━━ Material supplied ━━

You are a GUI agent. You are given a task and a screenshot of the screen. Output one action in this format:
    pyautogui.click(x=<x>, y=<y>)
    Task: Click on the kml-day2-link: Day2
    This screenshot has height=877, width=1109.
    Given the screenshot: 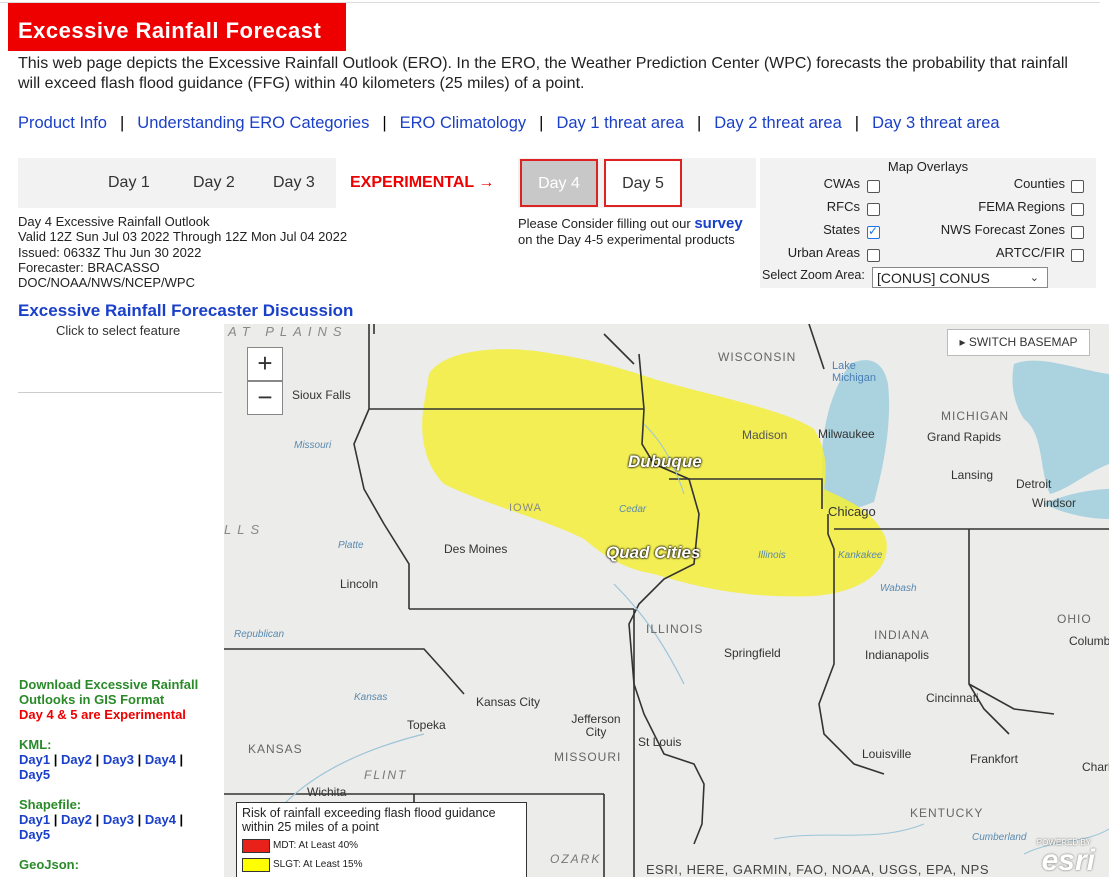 What is the action you would take?
    pyautogui.click(x=76, y=760)
    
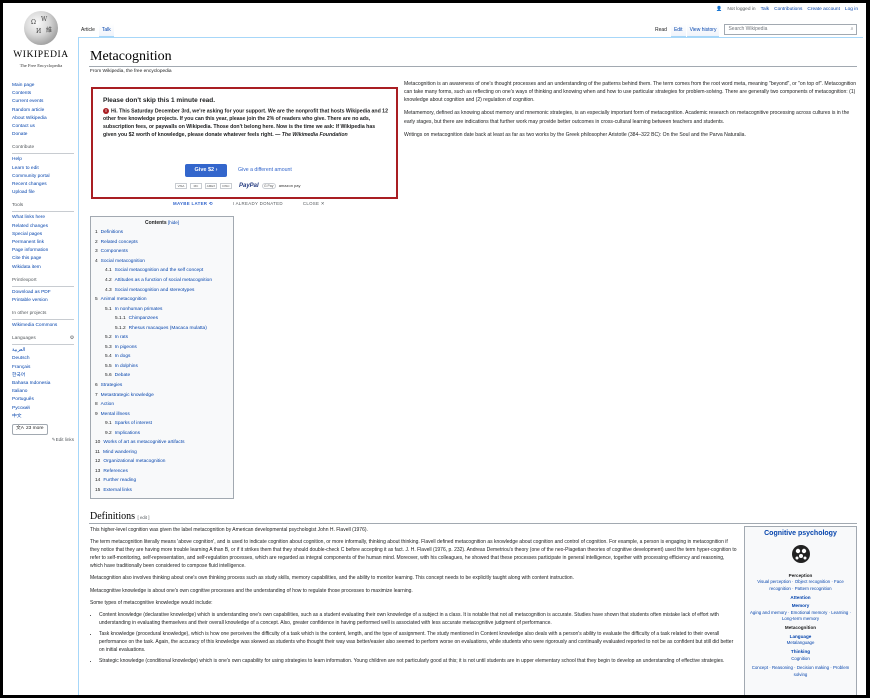 The width and height of the screenshot is (870, 698). I want to click on sidebar-link: 한국어, so click(43, 376).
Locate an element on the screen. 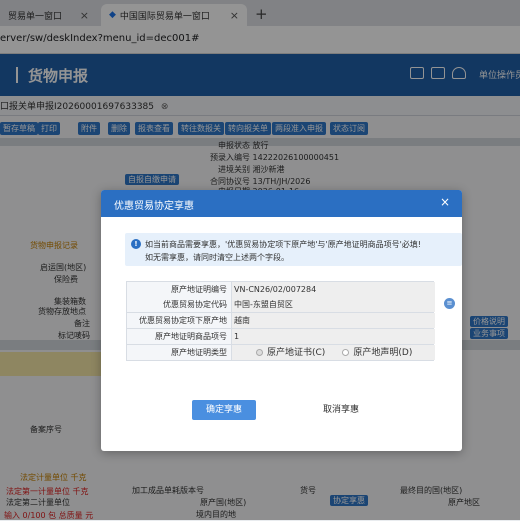 This screenshot has height=521, width=520. radio-label: 原产地声明(D) is located at coordinates (383, 353).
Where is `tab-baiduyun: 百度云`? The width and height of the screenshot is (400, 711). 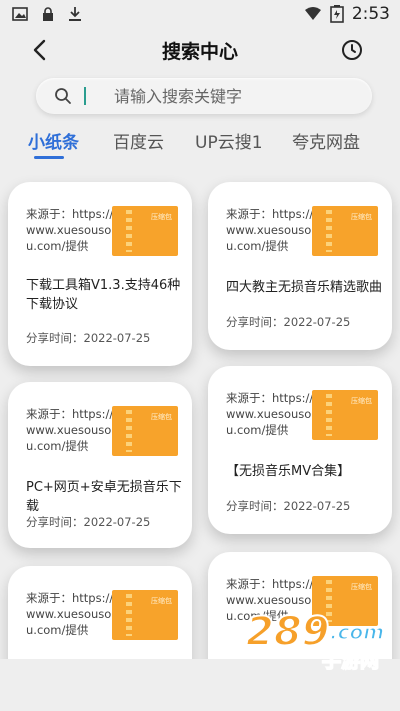
tab-baiduyun: 百度云 is located at coordinates (138, 140).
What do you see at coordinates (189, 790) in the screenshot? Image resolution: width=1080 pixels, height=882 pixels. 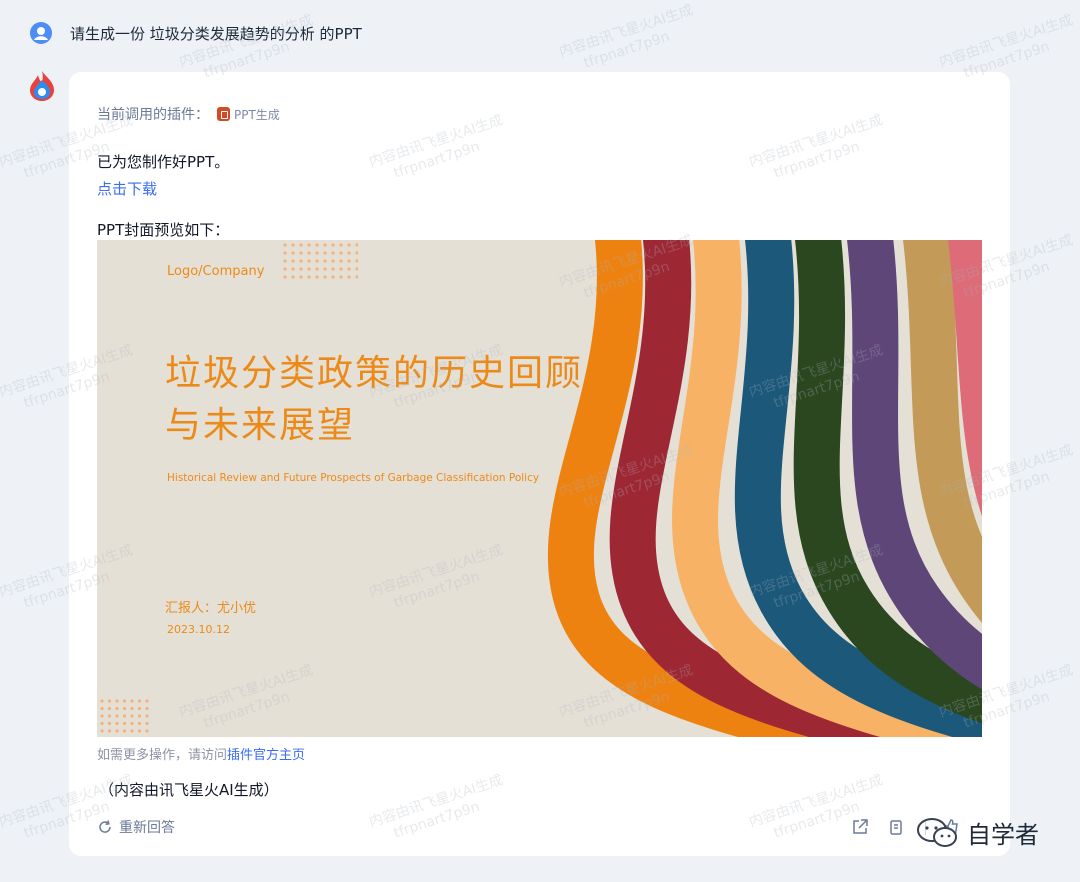 I see `generated-note: （内容由讯飞星火AI生成）` at bounding box center [189, 790].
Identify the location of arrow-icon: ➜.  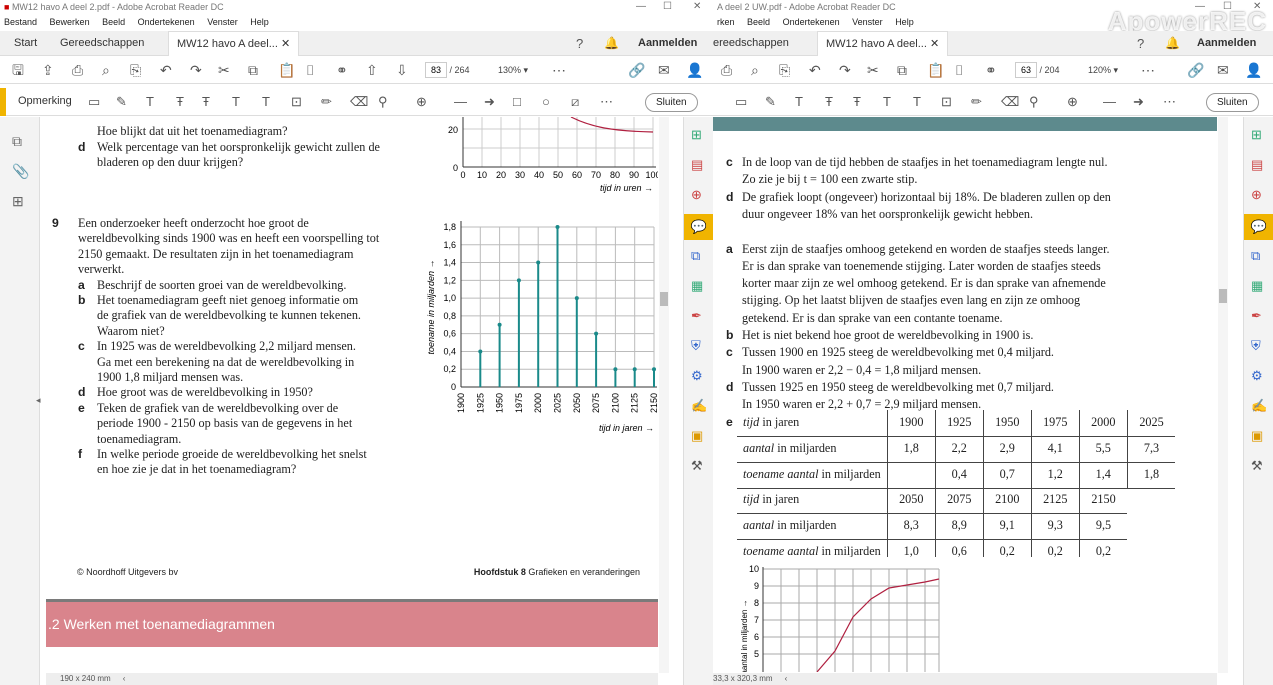
(490, 102).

━━━

# About this exercise:
Transcribe the items above word for word, starting at the line that contains "is (400, 711)." and ending at the line that contains "tab-baiduyun: 百度云 is", with both of those lines included. Leave the pictures out.

# Task result:
Where is `tab-baiduyun: 百度云`? The width and height of the screenshot is (400, 711). 
tab-baiduyun: 百度云 is located at coordinates (138, 140).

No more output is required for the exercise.